Techniek

De techniek van de evaluatie van de patiënt met een veranderd bewustzijnsniveau kan in drie fasen worden verdeeld. De eerste is het bepalen van het bewustzijnsniveau zelf. Ten tweede wordt de patiënt geëvalueerd, waarbij zorgvuldig wordt gezocht naar aanwijzingen voor de oorzaak van de verwardheid of het coma. Ten derde de aan- of afwezigheid van focaliteit van de stoornis, zowel wat betreft de mate van disfunctie binnen de rostrocaudale neuraxis als de specifieke betrokkenheid van corticale of hersenstamstructuren.

Nadat de arts zich ervan heeft vergewist dat er geen onmiddellijk levensbedreigende noodsituatie zoals luchtwegobstructie of shock aanwezig is, begint het onderzoek met de observatie van de patiënt. Wat is de positie van de patiënt? Heeft de patiënt een of meer ledematen op een ongebruikelijke manier gepositioneerd, wat zou kunnen wijzen op verlamming of spasticiteit? Zijn de ogen geopend of gesloten? Erkent de persoon uw aanwezigheid, of is hij of zij zich er niet van bewust? Als de patiënt alert is, de aanwezigheid van de onderzoeker erkent, goed georiënteerd lijkt op tijd en plaats en niet in de war raakt bij algemene vragen, dan wordt het niveau van bewustzijn als normaal beschouwd.
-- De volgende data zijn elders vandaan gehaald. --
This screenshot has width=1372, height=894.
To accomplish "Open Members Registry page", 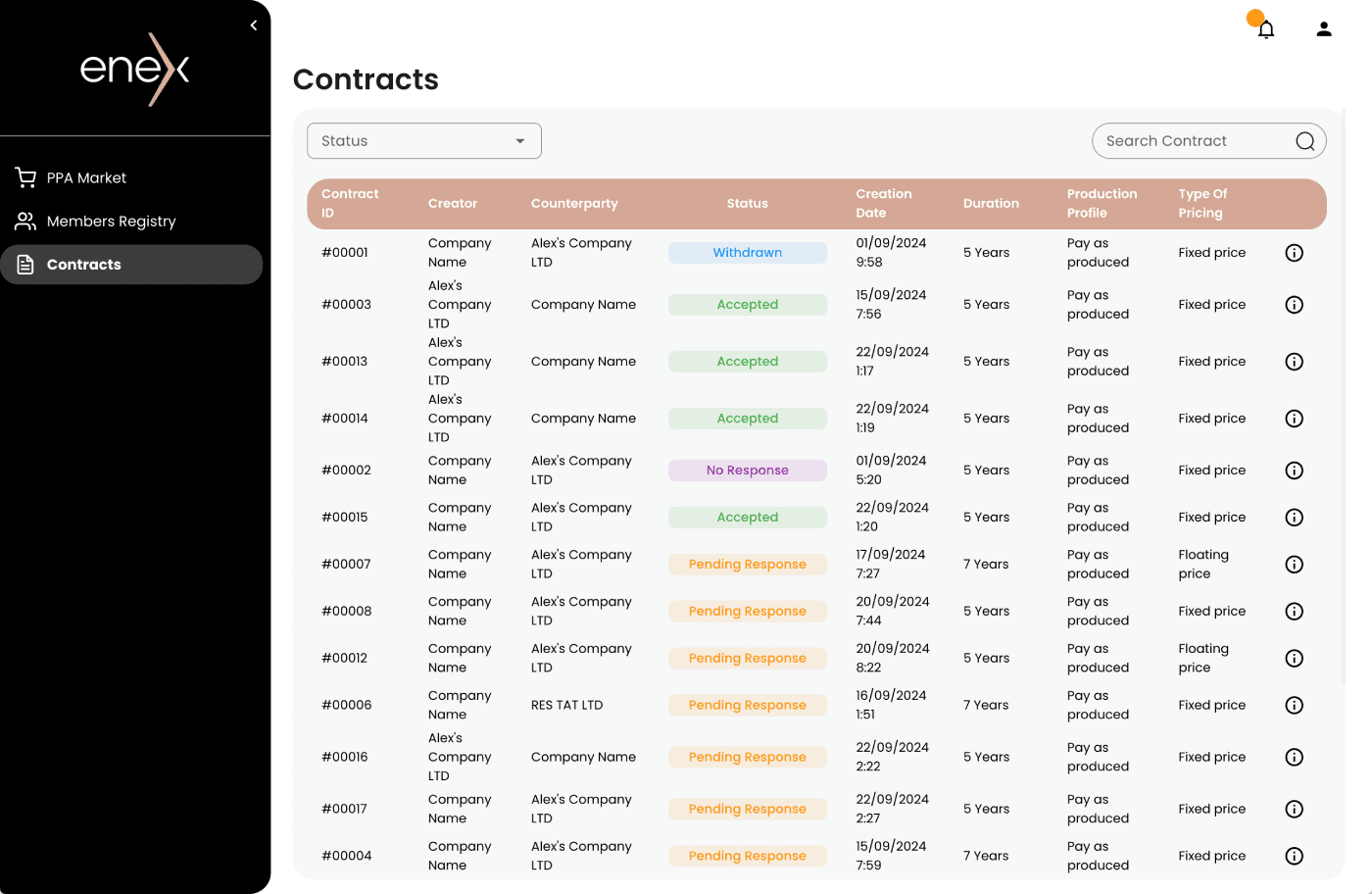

Iemand kan dus een normaal bewustzijn hebben en toch een subnormaal intellectueel vermogen hebben, een focaal neurologisch tekort hebben zoals afasie of hemiparese, of een abnormale gedachteninhoud vertonen zoals een schizofrene patiënt kan vertonen.
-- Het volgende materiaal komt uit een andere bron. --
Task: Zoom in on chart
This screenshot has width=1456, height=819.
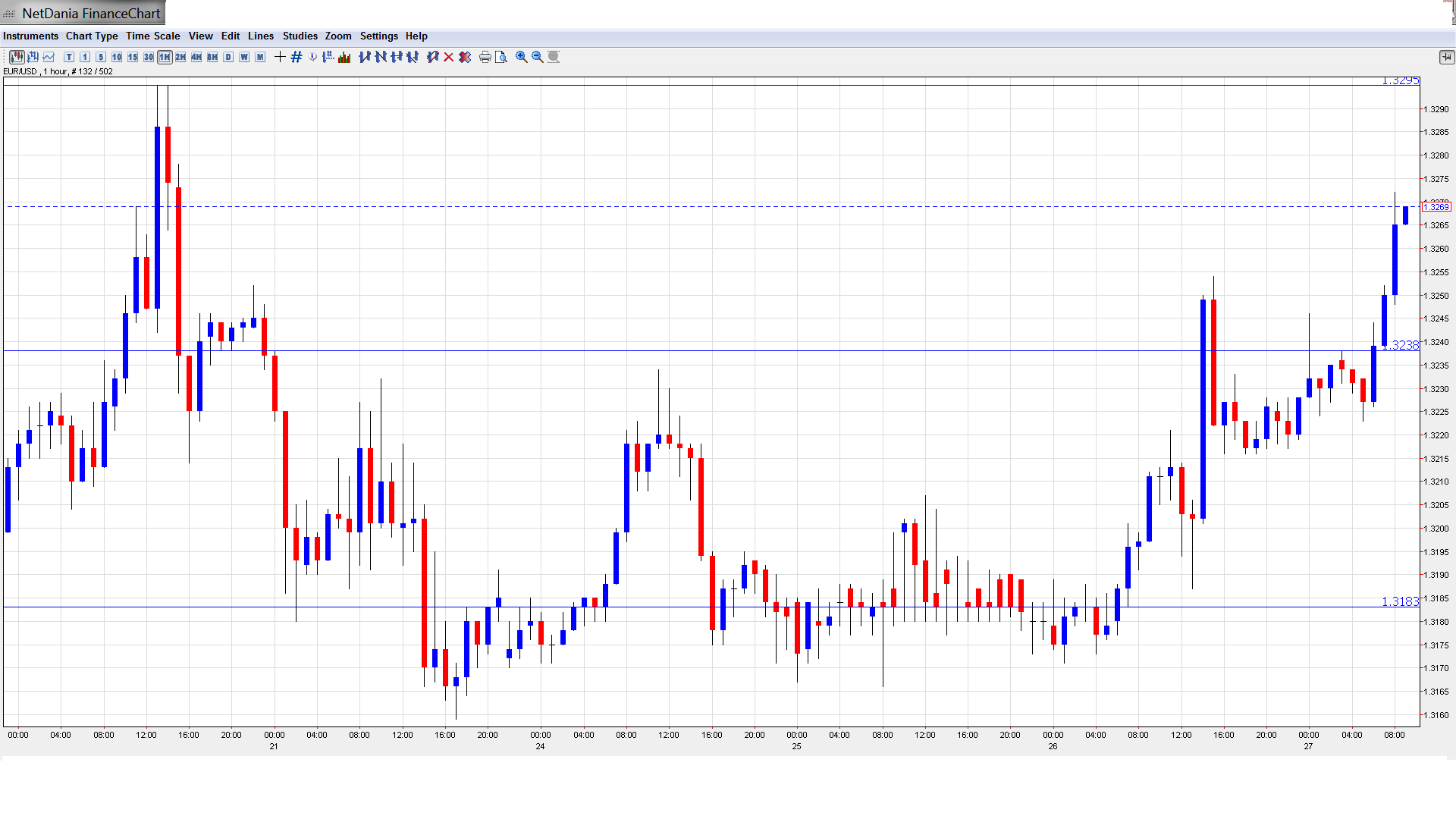Action: [522, 57]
Als de naam van de patiënt op een normale toon wordt geroepen of als, tijdens een poging tot een eenvoudig gesprek, wordt opgemerkt dat de persoon verward, slaperig of onverschillig is, is er sprake van een abnormaal bewustzijnsniveau. Van personen die reageren met herkenning wanneer hun naam wordt geroepen en die niet in slaap vallen wanneer zij ongestoord worden gelaten, kan worden gezegd dat zij in een graad I coma verkeren. Als de bewustzijnsverandering ernstiger is, zodat de persoon in slaap valt als hij niet wordt gestoord en alleen wakker wordt als er zachtjes met een speld op de borstkas wordt getikt, is de graad van coma II. Deze categorie omvat ook de patiënt die organisch gedesoriënteerd, strijdlustig en niet meewerkend is (zoals kan worden gezien in verschillende toestanden van intoxicatie), of bij de jonge volwassene met matig ernstig hoofdletsel.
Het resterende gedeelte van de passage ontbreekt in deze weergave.